Each of the folders with names like jh486mk1405 represent a single SDR item. In this case, each item will consist of a single image, the TIFF files that are inside each item's folder. Note that the manifest.csv is placed "alongside" the item folders within the larger deposit folder.

[folder containing the entire batch]/
├── jh486mk1405
│   └── ErbWE.tif
├── manifest.csv
├── mw438sy2326
│   └── AkremiF.tif
├── sv928qy8859
│   └── BerrySmithJ.tif
├── vb063xr4527
│   └── RoachJM.tif
├── vz805mb3344
│   └── ShillinglawDT.tif
├── ww805gw8199
│   └── RobertsCE.tif
└── yg789dz9935
    └── RobertsCET.tif

Using the command-line to batch organize files into folders

Some users have found the following advice helpful for automating the organization of files into folders using the Bash/Linux command line.

  • To prepare content from the command line on the mounted drive, create two files in the folder that contains the content folder, either by uploading them or by using a command-line text editor such as nano. The first file should be called druids.txt and contain a list of the druids being prepared, one per line. The second should be called filenames.txt and contain one druid-filename pair per line, separated by a tab.

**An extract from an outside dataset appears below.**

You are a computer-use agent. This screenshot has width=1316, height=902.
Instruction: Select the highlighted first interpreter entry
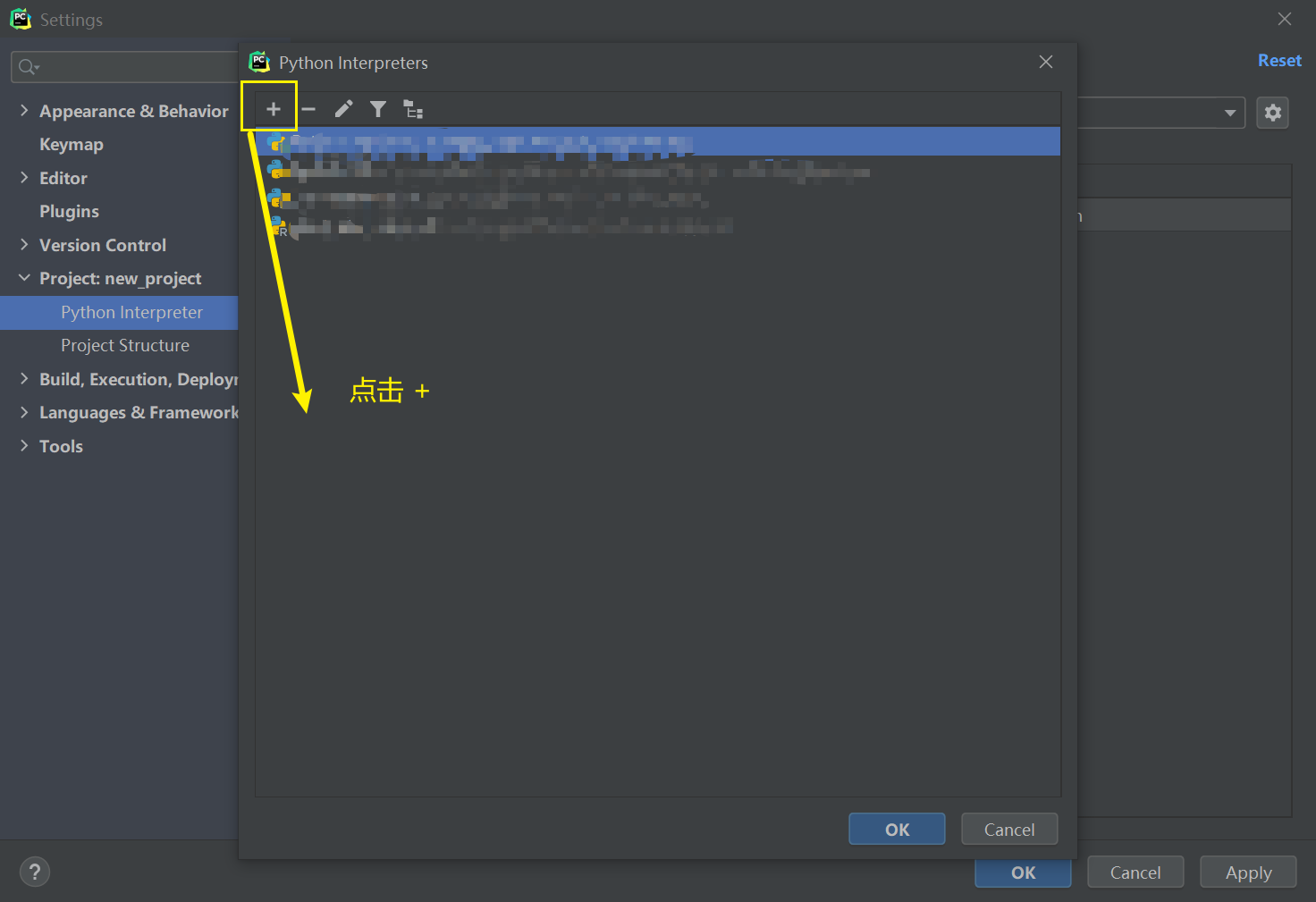pos(657,141)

    • Both druids.txt and filenames.txt should have Unix (\n) style line endings. If the file was created in a Windows program that uses \r\n or a Mac program that uses \r, use the dos2unix command to convert the line endings to \n: dos2unix /path/to/file.txt

    • To create the sub-folders: while read druid; do mkdir content/"$druid"; done <druids.txt

    • To move the files from the content directory into the corresponding druid directories, substitute the file path to the folder containing the files in the following: while read druid filename; do mv /{stagingMount}/{projectFolder}/{fileFolder}/"$filename" content/"$druid"; done <filenames.txt

2. Creating the manifest file(s)

Creating the manifest.csv file

A manifest.csv file is required for all Preassembly deposits. This file has a dual purpose: it is an inventory or all items to be deposited in a single batch, and it is a device used to match druid identifiers to specific folders.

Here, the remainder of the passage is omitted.